-------- Trecho apresentado --------

O panorama religioso brasileiro mudou radicalmente. A religião dominante perdeu espaço, minorias como os sem-religião, espíritas e evangélicos têm crescido no Brasil. Os pentecostais e neopentecostais cresceram de modo surpreendente. Os herdeiros da Reforma Protestante, os evangélicos, eram cerca de 13% da população em 1991, chegaram a 22% em 2010 e atingem 32% hoje (Datafolha). São mais de 60 milhões de pessoas.

A Reforma, que mudou a história da Europa, foi um retorno à Bíblia. Sola Scriptura foi o grito de Lutero, acompanhado por Calvino, Zuínglio e muitos outros. As mudanças socioculturais, econômicas e teológicas decorrentes do Protestantismo reescreveram a trajetória de diversos povos e lhes deu nova identidade. Os contornos teológicos do fim da Idade Média exigiam uma releitura da cristandade europeia a partir de suas origens. Os reformadores, luteranos, anglicanos, calvinistas e anabatistas, esboçaram uma caminhada em direção ao cristianismo primitivo, à busca da exegese bíblica, à compreensão da graça divina e da salvação, à liberdade de consciência

O primeiro culto protestante das Américas aconteceu no Rio de Janeiro (1557). Com a Constituição de 1824 e a entrada de imigrantes alemães e suíços, luteranos e reformados chegaram ao país. Mas, só tiveram influência decisiva na formação religiosa dos imigrantes e seus descendentes. Paralelamente, os ingleses que aqui viviam tiveram liberdade de praticarem o anglicanismo. O protestantismo missionário chegou mais tarde: congregacionais (1855), presbiterianos (1859), metodistas (1867) e batistas (1871).

Tradicionalmente agentes da modernidade e secularização, nossos protestantes não se alinharam com a cultura brasileira. Com herança puritana, espiritualidade petista e ênfase no indivíduo, a nova fé via a tradição católica como atraso e pobreza. A fé protestante valorizava o trabalho, a repressão das paixões, a intelectualidade produtiva e a tranquilidade econômica da posteridade. As características desse protestantismo missionário podem ser assim resumidas:
Doutrinária. Ênfase na autoridade da Bíblia em oposição à tradição, crença na salvação individual pela graça e pela fé e não em obras e sacramentos, intermediação única de Cristo entre Deus e o homem em oposição à intercessão de Maria, dos santos etc.
Culto. Abolição de ícones no culto, centralidade da pregação, valorização da atuação dos leigos, proselitismo (conversão), negação do mundo e repressão das paixões (santificação), maior participação dos membros no culto.

-------- Dados coletados --------

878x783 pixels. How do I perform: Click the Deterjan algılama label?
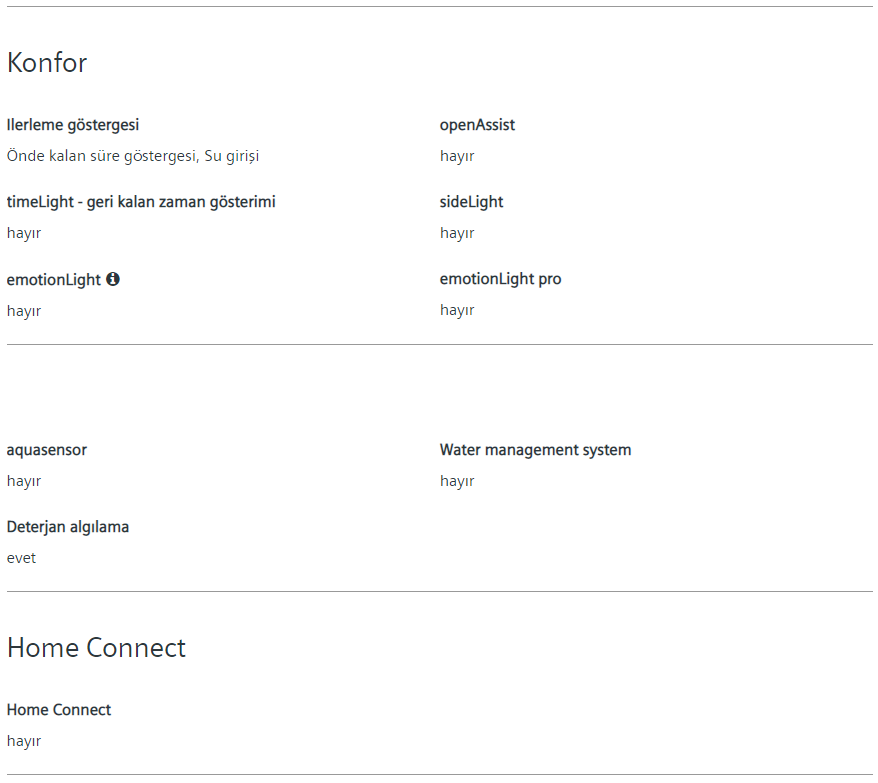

--------

Objetivo do exercício: Indique se cada afirmação concorda com o trecho sobre o protestantismo no Brasil, respondendo sim ou não e citando literalmente as palavras do trecho que decidem a questão: (a) o primeiro culto protestante das Américas foi realizado no Rio de Janeiro; (b) os batistas chegaram ao país antes dos presbiterianos; (c) em 1991, os evangélicos eram cerca de 22% da população. O material reunido acima é independente do trecho e não tem relação com ele.

Solução da tarefa:
(a) Sim: "O primeiro culto protestante das Américas aconteceu no Rio de Janeiro (1557)."
(b) Não: "presbiterianos (1859), metodistas (1867) e batistas (1871)".
(c) Não: "eram cerca de 13% da população em 1991".